As most of you probably know by now, Osama bin Laden has been reported dead. I just watched the President's address to the nation, and it was actually a very good speech. Thanks to high-definition TV, I could really see the solemnity and sincerity in his expression marked by the subtlest smile of triumph.

I can't imagine being in the President's position - committed wholeheartedly to protecting his country but, in doing so, is forced to decide someone's fate. One life in exchange for thousands. It seems like such a simple equation given all that Bin Laden has done - and don't get me wrong, it is certainly a relief not to be living in fear of his next move - but hardly anything is as simple as it seems, especially when it comes to decisions about life and death. Perhaps that's because those decisions aren't really ours to make... But that's a discussion for another day.
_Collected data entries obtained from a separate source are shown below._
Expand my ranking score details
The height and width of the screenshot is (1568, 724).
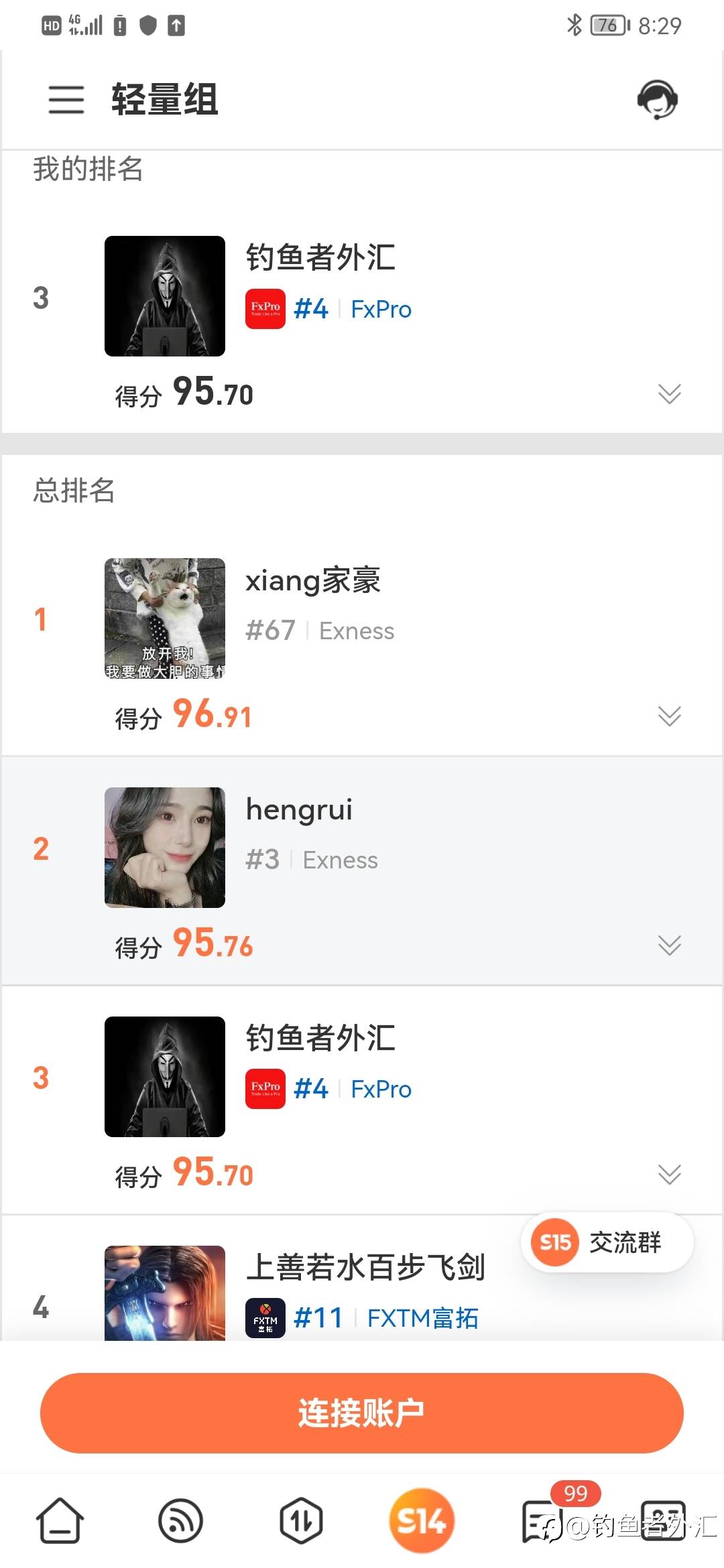[669, 393]
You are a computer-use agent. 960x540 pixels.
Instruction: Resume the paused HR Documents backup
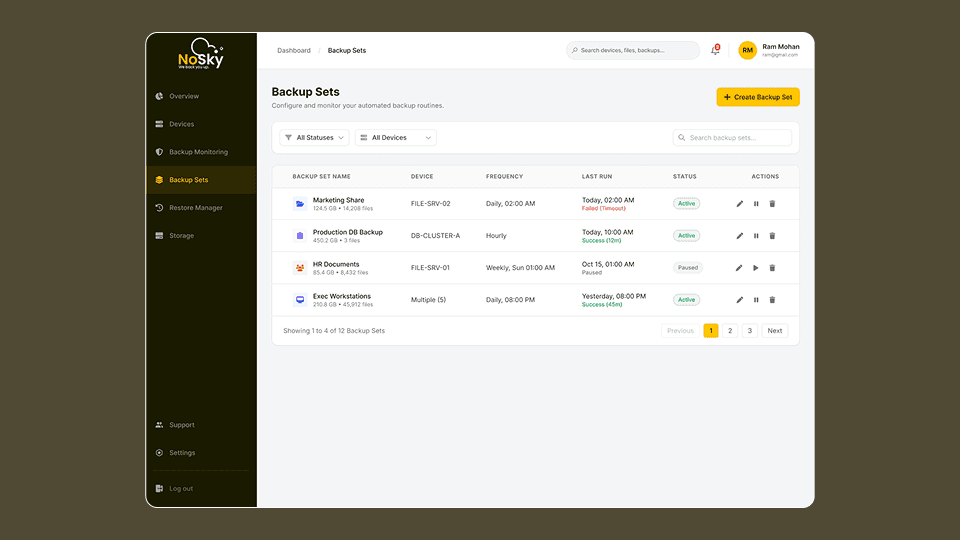tap(756, 268)
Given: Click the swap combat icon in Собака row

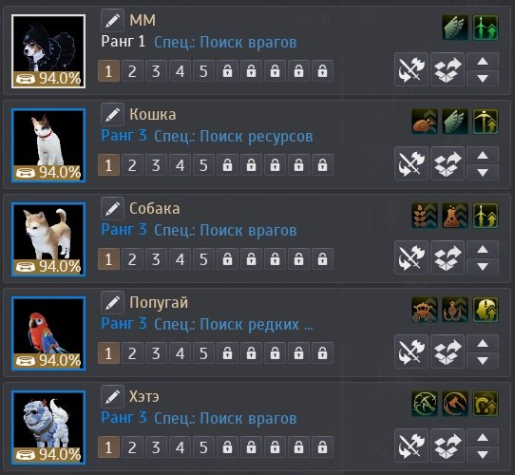Looking at the screenshot, I should (411, 257).
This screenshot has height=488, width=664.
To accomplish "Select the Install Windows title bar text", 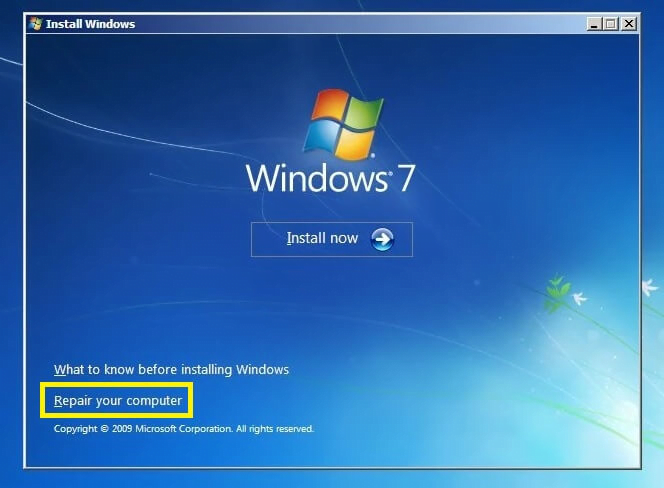I will pos(90,23).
I don't want to get too political on here. There is a lot that I don't know, but what I do know is that this is sure to be the most memorable moment of Obama's presidency. When our children's children read about President Obama in their history books (online, I'm sure) and when they are tested on the details of his term, this is going to be what they remember. This day - marked by achievement, recompense, and moral conflict - is our V-J Day. Justice has been served, one way or another, and it has been a decade in the making.

I think the question to ask now is, where do we go from here?

May God be with our President, our troops, and all the world leaders - right after a victory is sometimes when we are our most vulnerable.

<3 Mrs. G

P.S. Feel free to share your reactions below. You've heard my opinion, so I would love to know yours.


  1. I think it is an extremely difficult situation. People want it to be simple and they want to celebrate. That's fine - in America, we have that right. I however find it to be overwhelming and painful to see people rejoicing about death, no matter how bad that person was. Our country has done horrible things, too. In fact, I read somewhere that more civilians have died in the war in Afghanistan than died in 9/11... whether this is true, I have no idea, but if it is then what does it say about our country?

    I won't claim to have the authority to say whether someone deserves to live or die, but I will say that I am glad that a bad man was brought to justice. I am glad that my friends who have served overseas did not do so in vain.

    I am NOT excited about the renewed patriotism that will result from this. There is nothing that aggravates me more than the general unthinking population and their repeated strains about pride that really have no thought behind them. You can't be proud that you just happened to be lucky enough to be born in America and have everything given to you on a silver spoon...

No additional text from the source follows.